BEGIN DOCUMENT SECTION
Whether a claim is valid and accepted depends on numerous factors, including the period of time your policy covers you for. Insurance policies are generally renewed annually so you might expect the period of time it covers to be 12 months but this is not always the case. Policies can be written in two ways – on a ‘claims made’ basis or a ‘claims occurring’ basis.
So, how does a ‘claims made’ policy work?
A ‘claims made’ policy will pay out for valid claims made during the (typically 12 month) policy period, regardless of when the incident or alleged breach of duty actually occurred.
Typically, both Professional Indemnity and Directors & Officers Liability policies are written on this basis. However, a number of insurers are now providing Abuse and/or Medical Malpractice cover for both domiciliary care and care home providers on a ‘claims made’ wording as well. This means all your work is covered as far back as the start date of the policy or the retroactive date*, if your policy has one.
*A retroactive date is the date from which you have held uninterrupted insurance cover (even if you happened to change insurer during this time) or a date in the past from which your insurer has agreed to cover you. Any claims that arise from events prior to this date would not covered by your insurance.
Depending on your retroactive date, this could mean your current ‘claims made’ policy could cover you for claims made during the policy period, which arise out of work you have done over a number of previous years.
It’s important to be aware that a ‘claims made’ policy can sometimes pay out in relation to claims made after the end of the policy period; this could be the case if your insurer has accepted a valid notification of circumstances during the lifetime of the policy. This is a really important point to bear in mind, particularly if you are considering changing insurer. Below, we share an example of how this might work.
A care home is in month 11 of their policy and becomes aware that the family of one of their residents believes the company has not been administering crucial medications.
No claim has yet been made but it’s looking probable. The care home sees that the M.A.R system had not been completed for the resident. Although they are still trying to resolve the matter with their client, the care home notifies these circumstances to their insurer – no action is required at this time but the risk of a claim being made in the future is accepted by the insurer.
The care home decides to switch insurer from month 1 of the next policy year as there is a saving in premium. As requested during the quotation process, they notify the new insurer of the outstanding issue. This issue will now be specifically excluded by the new policy. However, this isn’t a problem as the previous insurer will cover the care home for any claim that is made in the future (i.e. after the policy period) relating to those circumstances already notified.
END DOCUMENT SECTION
BEGIN INFORMATION
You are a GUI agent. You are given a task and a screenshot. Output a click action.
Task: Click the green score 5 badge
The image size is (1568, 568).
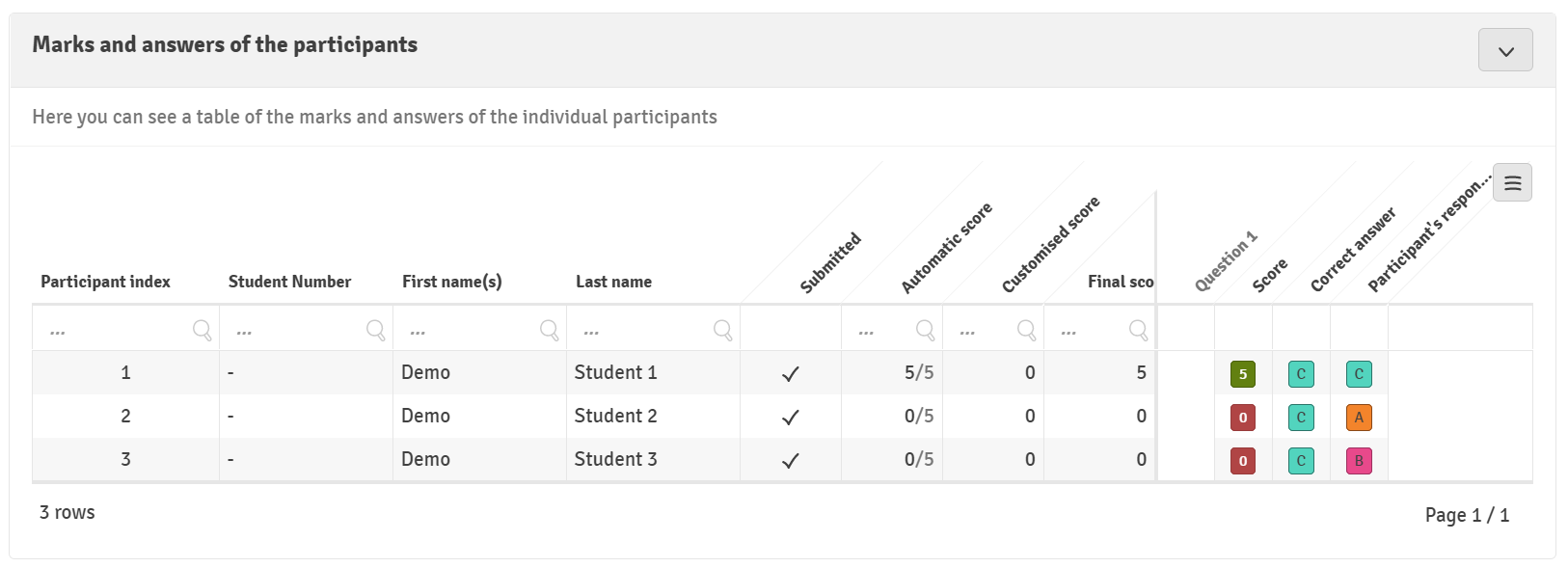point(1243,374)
END INFORMATION
BEGIN INFORMATION
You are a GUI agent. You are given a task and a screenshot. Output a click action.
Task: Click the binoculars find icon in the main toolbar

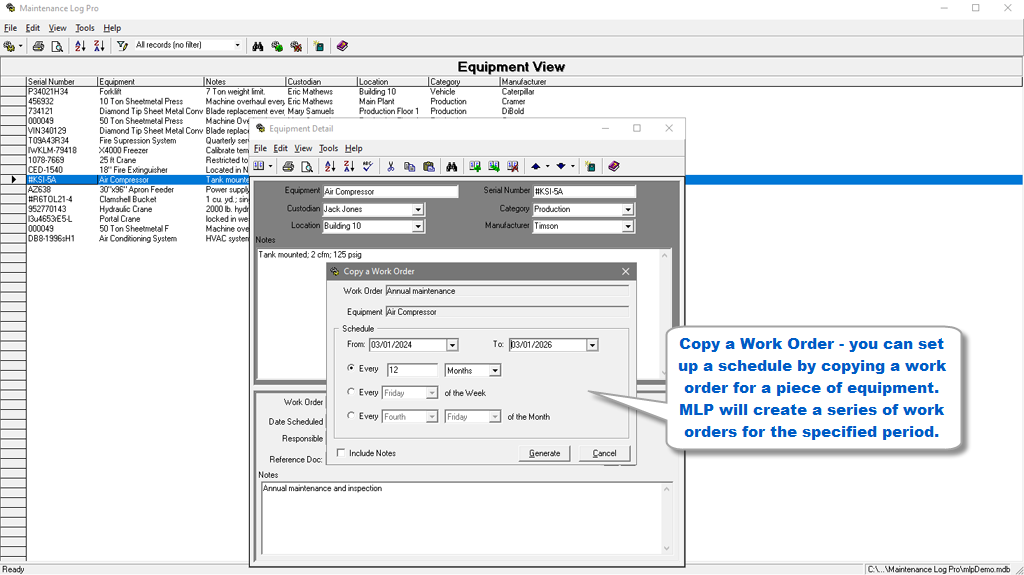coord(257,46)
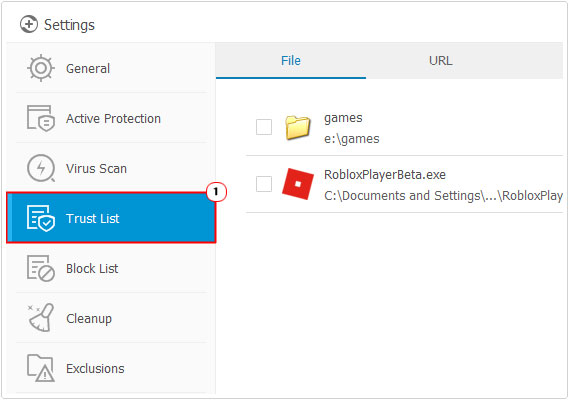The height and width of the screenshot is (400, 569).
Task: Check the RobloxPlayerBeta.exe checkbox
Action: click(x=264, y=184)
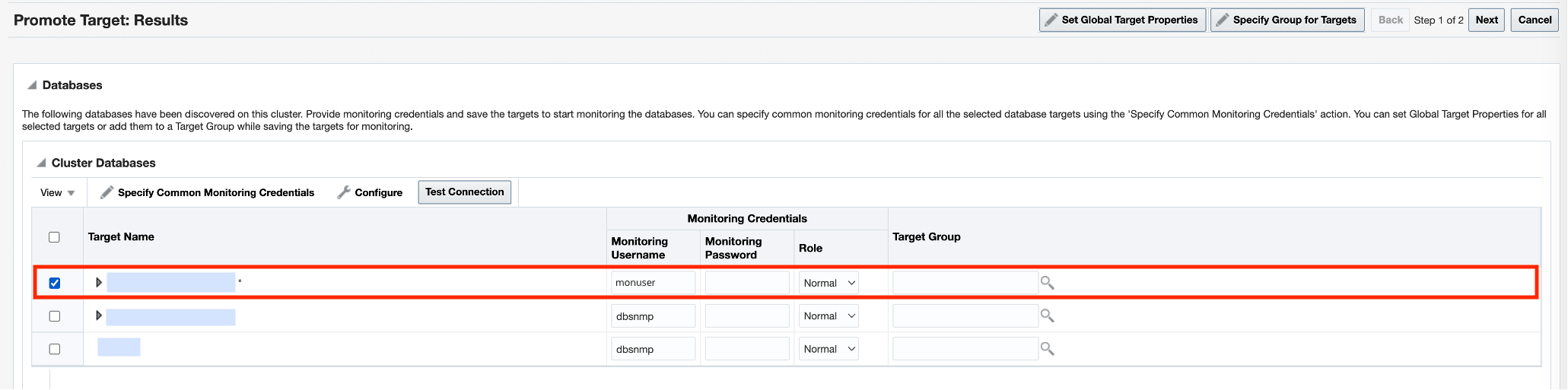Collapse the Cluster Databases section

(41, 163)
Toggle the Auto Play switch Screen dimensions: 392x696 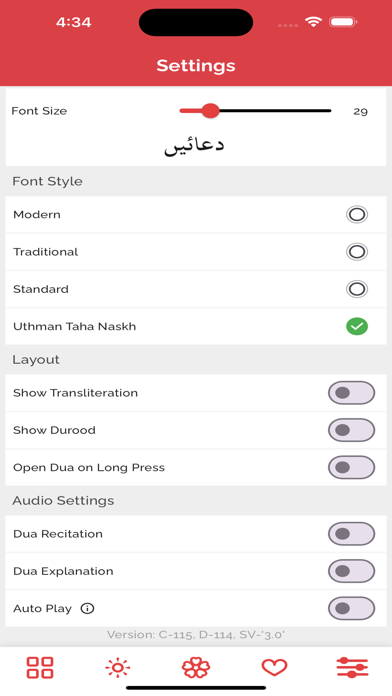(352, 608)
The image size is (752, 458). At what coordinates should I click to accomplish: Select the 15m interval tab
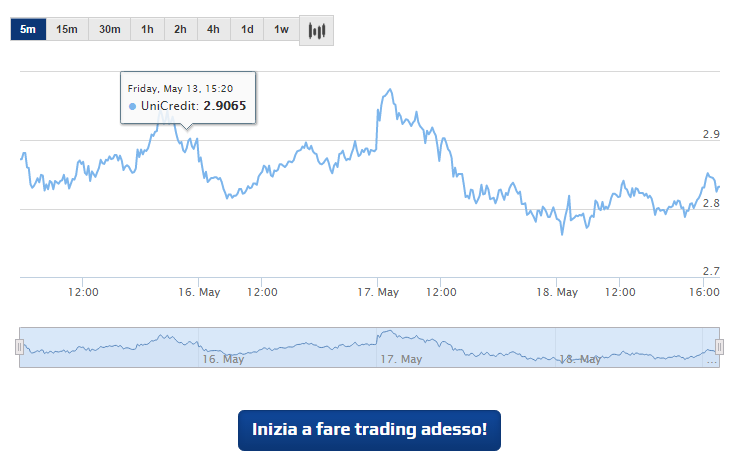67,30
END INFORMATION
BEGIN INFORMATION
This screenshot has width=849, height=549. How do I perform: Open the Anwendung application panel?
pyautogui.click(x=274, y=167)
END INFORMATION
- _PARTS OF THE EXERCISE_:
1. In the passage on 'claims made' insurance policies, translate this sentence into Spanish: "Policies can be written in two ways – on a ‘claims made’ basis or a ‘claims occurring’ basis."
2. Extend the passage on 'claims made' insurance policies, picking up after its final sentence.

- _ACTIVITY ANSWERS_:
1. Las pólizas pueden redactarse de dos maneras: sobre la base de ‘reclamaciones presentadas’ o sobre la base de ‘reclamaciones por ocurrencia’.

2.
Crucially, had the care home not notified the previous insurer of the incident, it would have been very unlikely any cover would be provided in the event of the later claim being made.
So, how does a ‘claims occurring’ policy work?
Alternatively, your policy may be written on a ‘claims occurring’ basis’; this means it will only pay out for claims that arise out of loss or damage that actually happens during the (typically 12 month) policy period. It will even cover claims for loss or damage that occurs during the policy period but that isn’t realised until a much later date.
Typically, both Public and Employers’ Liability insurance are written on a ‘claims occurring’ wording. Public Liability often covers abuse allegations and can sometimes, by extension, the treatment cover for both domiciliary care and care homes.
For example, abuse allegation claims tend to be historical in nature. If an allegation is made of abuse which occurred 10 years prior, and the insurer at the time of the incident provided cover on a ‘claims occurring’ wording, it is that insurer who would then cover the claim.
Why is it so important for you to understand the terms of your policy?
Although not always the most fun, it goes without saying that we should all read our policy documents to ensure we understand the terms and the cover we have in place.
It can sometimes be the case that two insurance products are called the same thing – for example, Medical Malpractice, and that both are written on a ‘claims made’ basis but that they cover different things and work quite differently. Different insurers have different wordings and so it’s important that you understand the wording used so that the cover you require is provided should you claim.
It is also incredibly important to note that a change from a ‘claims made’ to a ‘claims occurring’ policy can cause a gap in coverage. This is just one of the reasons why it is so important to have a relationship with an insurance broker who specialise within the Care & Social Welfare sector, giving you peace of mind around your protection.